With this, Chris Martenson dives into this doomer genre with clarity and hope. His Crash Course excels at identifying and describing in easy-to-understand terms certain trends—in energy, financial capital, and human population—that make the current situation so unique and pivotal in determining our future. We are at a confluence of nonlinear trends that are linked to each other.

He deserves special credit for his recognizing the primacy of human population growth amongst these trends, something often overlooked by others. How else could we overlook the significance of there being more humans alive today than have ever lived—cumulatively—since the dawn of Homo Sapeins Sapiens over 120,000 years ago?

Eight years ago, I realized that the party was nearly over and wracked my brain to find a way to show the “big picture” for all to easily see. I envisioned a set of line graphs depicting time-based trends, showing the “hockey stick” inflection points portending imminent consequences. With each of these graphs—for human population growth, the economy, global temperatures, species extinctions, natural resource depletions—there would be an arrow pointing to the present day at or near the inflection point, with an overall title “You are here.”

Somehow, I could not find and assemble the data needed to fit this concept. In Crash Course, Martenson nails it!

His outlook for the future is pragmatically hopeful. First, we should all agree that our world has changed dramatically and irrevocably to the extent that there is little possibility of restoring that which we previously considered to be “normal living.”  

The next twenty years will be unlike the previous 20 years.

With this come two essential realities: that the age of economic growth fueled by mass consumerism is over. We cannot borrow-and-buy our way out of this mess, including the “innovative” methods of Wall Streeters that turned our global banking system into a casino.

Also, economic growth is subject to limits imposed by natural, earth-based systems. All human activity is ultimately governed by the availability of energy, clean air, fresh water, healthy soil, viable fisheries, and so on. These systems have a finite capacity to provide us what we need, and so goes our aspirations for growth: finitely.

We therefore are faced with a future quite different from our past experience. We can either shape it according to these realities, or we can have our future dictated to us by the physical world.  

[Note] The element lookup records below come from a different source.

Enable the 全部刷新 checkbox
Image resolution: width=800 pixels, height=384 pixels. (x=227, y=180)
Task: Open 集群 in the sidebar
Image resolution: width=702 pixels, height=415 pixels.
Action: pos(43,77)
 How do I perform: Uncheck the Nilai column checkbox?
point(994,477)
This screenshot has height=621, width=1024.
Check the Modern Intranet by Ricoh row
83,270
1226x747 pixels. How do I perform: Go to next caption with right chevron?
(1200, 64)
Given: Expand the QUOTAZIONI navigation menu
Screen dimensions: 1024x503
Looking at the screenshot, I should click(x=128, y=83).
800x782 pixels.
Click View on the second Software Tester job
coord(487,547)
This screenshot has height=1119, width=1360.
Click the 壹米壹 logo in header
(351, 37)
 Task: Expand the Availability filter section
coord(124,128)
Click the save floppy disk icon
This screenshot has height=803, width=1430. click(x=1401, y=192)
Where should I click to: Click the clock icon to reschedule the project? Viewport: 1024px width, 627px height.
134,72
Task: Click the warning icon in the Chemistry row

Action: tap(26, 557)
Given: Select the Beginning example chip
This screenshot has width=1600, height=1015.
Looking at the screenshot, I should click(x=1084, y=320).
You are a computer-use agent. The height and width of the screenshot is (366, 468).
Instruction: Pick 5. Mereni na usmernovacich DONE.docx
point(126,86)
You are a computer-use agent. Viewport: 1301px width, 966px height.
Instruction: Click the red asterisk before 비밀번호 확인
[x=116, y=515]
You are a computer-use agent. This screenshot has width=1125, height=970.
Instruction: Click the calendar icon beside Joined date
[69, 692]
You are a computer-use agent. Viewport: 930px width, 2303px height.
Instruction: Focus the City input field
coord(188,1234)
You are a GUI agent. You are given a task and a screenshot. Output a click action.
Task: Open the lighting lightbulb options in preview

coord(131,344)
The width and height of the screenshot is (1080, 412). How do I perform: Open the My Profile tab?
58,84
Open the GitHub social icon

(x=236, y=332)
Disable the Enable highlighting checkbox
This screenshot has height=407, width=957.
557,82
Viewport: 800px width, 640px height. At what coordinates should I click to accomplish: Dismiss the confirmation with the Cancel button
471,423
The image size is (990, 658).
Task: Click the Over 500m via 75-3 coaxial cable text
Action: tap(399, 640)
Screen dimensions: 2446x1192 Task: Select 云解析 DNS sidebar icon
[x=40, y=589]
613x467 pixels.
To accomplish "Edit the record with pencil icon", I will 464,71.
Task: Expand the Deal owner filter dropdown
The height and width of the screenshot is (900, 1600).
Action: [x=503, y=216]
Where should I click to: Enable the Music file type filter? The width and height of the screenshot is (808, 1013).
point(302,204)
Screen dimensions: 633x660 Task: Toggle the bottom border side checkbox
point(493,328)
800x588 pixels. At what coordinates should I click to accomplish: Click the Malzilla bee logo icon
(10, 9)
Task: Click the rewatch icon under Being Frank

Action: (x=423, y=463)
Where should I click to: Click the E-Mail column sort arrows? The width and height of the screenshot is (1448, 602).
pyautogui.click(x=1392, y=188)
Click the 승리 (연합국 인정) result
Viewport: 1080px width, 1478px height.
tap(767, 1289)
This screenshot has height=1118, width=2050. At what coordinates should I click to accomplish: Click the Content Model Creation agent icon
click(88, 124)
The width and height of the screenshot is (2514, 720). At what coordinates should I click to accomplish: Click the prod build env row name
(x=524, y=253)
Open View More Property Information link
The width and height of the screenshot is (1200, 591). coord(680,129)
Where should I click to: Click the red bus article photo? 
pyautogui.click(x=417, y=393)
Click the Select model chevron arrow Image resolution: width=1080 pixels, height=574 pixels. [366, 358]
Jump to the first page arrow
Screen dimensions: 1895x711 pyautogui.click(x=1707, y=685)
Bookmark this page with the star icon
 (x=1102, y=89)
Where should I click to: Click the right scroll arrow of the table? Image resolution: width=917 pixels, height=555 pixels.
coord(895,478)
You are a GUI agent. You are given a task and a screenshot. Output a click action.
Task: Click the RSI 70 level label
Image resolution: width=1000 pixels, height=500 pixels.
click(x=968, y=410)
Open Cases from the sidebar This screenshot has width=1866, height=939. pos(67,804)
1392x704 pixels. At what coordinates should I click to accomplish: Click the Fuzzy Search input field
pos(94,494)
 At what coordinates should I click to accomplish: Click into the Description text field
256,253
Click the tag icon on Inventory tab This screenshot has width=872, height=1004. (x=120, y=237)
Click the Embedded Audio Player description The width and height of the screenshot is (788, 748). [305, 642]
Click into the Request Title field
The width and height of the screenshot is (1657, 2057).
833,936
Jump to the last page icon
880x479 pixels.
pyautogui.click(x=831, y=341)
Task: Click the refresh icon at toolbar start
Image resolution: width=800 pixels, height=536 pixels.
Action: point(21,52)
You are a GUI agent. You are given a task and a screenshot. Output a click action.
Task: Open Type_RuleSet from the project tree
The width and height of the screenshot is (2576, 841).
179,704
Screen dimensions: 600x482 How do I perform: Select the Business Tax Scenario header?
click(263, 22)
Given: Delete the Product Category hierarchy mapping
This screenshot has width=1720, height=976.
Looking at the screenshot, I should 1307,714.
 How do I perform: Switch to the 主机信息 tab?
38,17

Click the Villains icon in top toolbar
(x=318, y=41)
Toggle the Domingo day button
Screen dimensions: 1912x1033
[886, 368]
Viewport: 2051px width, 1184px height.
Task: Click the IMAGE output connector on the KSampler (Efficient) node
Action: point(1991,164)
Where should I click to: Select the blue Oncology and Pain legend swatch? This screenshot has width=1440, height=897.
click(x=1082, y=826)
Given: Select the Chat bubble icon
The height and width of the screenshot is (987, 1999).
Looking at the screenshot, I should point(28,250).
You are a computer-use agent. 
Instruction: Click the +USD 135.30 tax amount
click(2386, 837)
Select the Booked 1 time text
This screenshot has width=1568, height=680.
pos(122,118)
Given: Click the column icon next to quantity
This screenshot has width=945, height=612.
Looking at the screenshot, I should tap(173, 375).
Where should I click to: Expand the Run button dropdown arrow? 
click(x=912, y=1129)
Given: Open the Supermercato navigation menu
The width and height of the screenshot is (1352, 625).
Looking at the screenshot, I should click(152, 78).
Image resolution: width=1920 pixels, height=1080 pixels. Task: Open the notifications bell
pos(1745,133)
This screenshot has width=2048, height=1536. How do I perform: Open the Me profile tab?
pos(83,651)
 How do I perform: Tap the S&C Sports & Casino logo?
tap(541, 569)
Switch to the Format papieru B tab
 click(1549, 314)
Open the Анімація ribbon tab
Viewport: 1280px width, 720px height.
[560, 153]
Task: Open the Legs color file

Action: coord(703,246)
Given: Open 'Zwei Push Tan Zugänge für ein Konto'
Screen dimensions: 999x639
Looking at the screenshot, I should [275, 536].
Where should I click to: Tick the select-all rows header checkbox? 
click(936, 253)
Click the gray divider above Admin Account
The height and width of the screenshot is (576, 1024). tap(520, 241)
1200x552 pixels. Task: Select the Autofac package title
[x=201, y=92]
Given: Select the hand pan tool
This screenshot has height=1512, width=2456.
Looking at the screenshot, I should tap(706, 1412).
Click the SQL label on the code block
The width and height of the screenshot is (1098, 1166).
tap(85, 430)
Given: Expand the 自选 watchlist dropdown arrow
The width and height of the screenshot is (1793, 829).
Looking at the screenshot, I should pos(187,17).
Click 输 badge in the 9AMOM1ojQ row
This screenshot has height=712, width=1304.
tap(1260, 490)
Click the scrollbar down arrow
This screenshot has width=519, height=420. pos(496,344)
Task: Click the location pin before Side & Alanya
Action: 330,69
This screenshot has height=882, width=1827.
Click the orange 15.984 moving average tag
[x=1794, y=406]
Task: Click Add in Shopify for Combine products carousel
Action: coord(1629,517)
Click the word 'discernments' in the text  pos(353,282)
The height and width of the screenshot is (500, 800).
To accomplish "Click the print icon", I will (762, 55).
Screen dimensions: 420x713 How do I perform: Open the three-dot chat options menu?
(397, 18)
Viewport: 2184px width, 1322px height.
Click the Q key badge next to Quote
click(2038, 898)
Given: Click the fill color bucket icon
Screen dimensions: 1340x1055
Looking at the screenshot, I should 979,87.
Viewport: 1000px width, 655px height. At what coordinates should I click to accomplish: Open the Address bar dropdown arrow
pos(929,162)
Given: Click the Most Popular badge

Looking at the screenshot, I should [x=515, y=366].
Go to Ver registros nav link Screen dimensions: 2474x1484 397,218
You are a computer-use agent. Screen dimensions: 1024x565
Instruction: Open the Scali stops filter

In Crash Course, Martinsen states that we have all the knowledge and technologies we need to create a better future for ourselves, and the only thing we currently lack is the political will to do so. It's not hard to see where we stand politically, judging by way that the Government's efforts to “recover” from the current recession/depression are largely focused on restoring the status quo: bailing out the multinational banks and the automobile companies.

Politically, we have not addressed the realities.

On this point, Crash Course, comes up short. Our political preoccupations are merely a reflection of more powerful barriers to meaningful change. In Martinsen's finely-reasoned treatise he does not uncover the root causes of our problems, and therefore his recommended actions sound tired and weak.

To develop an effective strategy, we need to understand how we got into this mess. This is where the New Renaissance can help.

More on that soon...

1 comment:

  1. Bravo on this post. I learned about Chris Martenson just a few months ago, and have already become a great fan of his work. I did not know about his personal background -- that is fascinating. Since learning about him, I've seen his name pop up several times on varous forums.